Given passage –
....................
Consolidation is Normal So Far
Current Market Outlook
After five straight weeks on the upside, the major indexes have retreated mildly in recent days, keeping the intermediate-term uptrend firmly intact. Going forward, the key will be how the market handles itself during any further weakness—if dips are modest and lead to renewed upside (especially with growth stocks beginning to hit new highs), then a legitimate bull phase will likely be in place. If the selling pressures intensify and the major indexes sink, that would obviously tell you the opposite. Right now, given the evidence, we remain optimistic, but not fully bullish, until the longer-term trend and growth stocks kick into gear. We’ll be watching for it.
This week’s list is again heavier on commodity and turnaround ideas than true growth stories. Our Top Pick is Wynn Resorts (WYNN), which has bottomed out and begun a new advance, bolstered in part by a new resort opening in Macau later this year.
|Wynn Resorts (WYNN)||121.08|
|Proto Labs (PRLB)||0.00|
|Parsley Energy (PE)||0.00|
|Nucor Corporation (NUE)||66.20|
|NCR Inc. (NCR)||0.00|
|Mellanox Technologies (MLNX)||92.00|
|Barrick Gold (GOLD)||27.20|
Wynn Resorts (WYNN)
....................
Supplied information –

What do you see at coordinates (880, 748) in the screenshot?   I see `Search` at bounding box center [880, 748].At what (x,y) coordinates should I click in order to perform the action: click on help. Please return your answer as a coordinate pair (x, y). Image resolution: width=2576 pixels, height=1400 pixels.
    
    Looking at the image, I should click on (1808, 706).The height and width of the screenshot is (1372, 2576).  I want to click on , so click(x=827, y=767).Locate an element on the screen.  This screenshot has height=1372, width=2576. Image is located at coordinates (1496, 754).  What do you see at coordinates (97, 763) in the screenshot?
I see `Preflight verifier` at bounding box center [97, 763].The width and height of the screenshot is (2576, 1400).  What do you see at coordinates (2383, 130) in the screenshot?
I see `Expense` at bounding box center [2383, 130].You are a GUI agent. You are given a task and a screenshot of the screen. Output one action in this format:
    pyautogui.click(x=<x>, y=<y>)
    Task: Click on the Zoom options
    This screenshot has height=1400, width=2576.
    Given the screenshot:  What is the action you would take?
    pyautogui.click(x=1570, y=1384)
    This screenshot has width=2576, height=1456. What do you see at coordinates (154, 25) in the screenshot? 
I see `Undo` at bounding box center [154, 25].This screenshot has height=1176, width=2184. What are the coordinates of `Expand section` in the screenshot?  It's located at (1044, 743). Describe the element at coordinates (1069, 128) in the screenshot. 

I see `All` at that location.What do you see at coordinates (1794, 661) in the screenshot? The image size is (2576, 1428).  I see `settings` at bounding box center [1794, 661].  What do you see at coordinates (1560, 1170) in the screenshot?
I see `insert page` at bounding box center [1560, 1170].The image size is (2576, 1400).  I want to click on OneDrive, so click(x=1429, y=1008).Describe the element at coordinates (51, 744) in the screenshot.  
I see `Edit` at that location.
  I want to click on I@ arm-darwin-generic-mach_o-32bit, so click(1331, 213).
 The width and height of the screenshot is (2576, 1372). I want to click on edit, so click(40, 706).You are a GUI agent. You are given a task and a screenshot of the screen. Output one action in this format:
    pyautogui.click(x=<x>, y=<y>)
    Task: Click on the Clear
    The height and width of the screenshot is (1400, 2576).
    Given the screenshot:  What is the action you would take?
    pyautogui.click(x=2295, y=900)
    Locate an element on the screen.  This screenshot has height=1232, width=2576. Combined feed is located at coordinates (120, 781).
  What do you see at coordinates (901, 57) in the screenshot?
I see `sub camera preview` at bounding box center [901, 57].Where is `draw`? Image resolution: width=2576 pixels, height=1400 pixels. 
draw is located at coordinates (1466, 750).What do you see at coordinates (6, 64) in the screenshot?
....................
Aim of the task – Pick up the market outlook on consolidation after its final line and continue it.

Task response –
Why the Strength
Sales at Wynn Resorts have steadily slipped in the last year and a half. But there were some bright spots in the latest earnings report. Excluding items, fourth-quarter earnings at the hotel and casino chain reached $1.03 per share, well ahead of $0.76 consensus estimates. Its Las Vegas resort carried the day, offsetting continued weakness in Wynn’s high-end Macau casino, where betting revenue was down 27% in the fourth quarter. That 27% decline, however, was the smallest year-over-year dropoff Wynn Resorts has seen in Macau in more than two years, fueling speculation that the market has finally bottomed. That has founder and CEO Steve Wynn optimistic about the company’s new Macau resort—the grandly named Wynn Palace, set to open in the third quarter. He’s putting his money where his mouth is: Wynn just spent $15 million acquiring 258,523 shares of his company’s stock, not two months after he purchased one million WYNN shares in December. Wall Street has taken Wynn’s lead, snatching up the stock in anticipation of the Wynn Palace opening, which is being viewed as a potential game-changer for the company. Morgan Stanley just upgraded WYNN to “Overweight,” and thinks the opening of Wynn Palace will increase the company’s Macau market share from 10% to 13%. A dividend yield of 2.6% is another plus for this turnaround story.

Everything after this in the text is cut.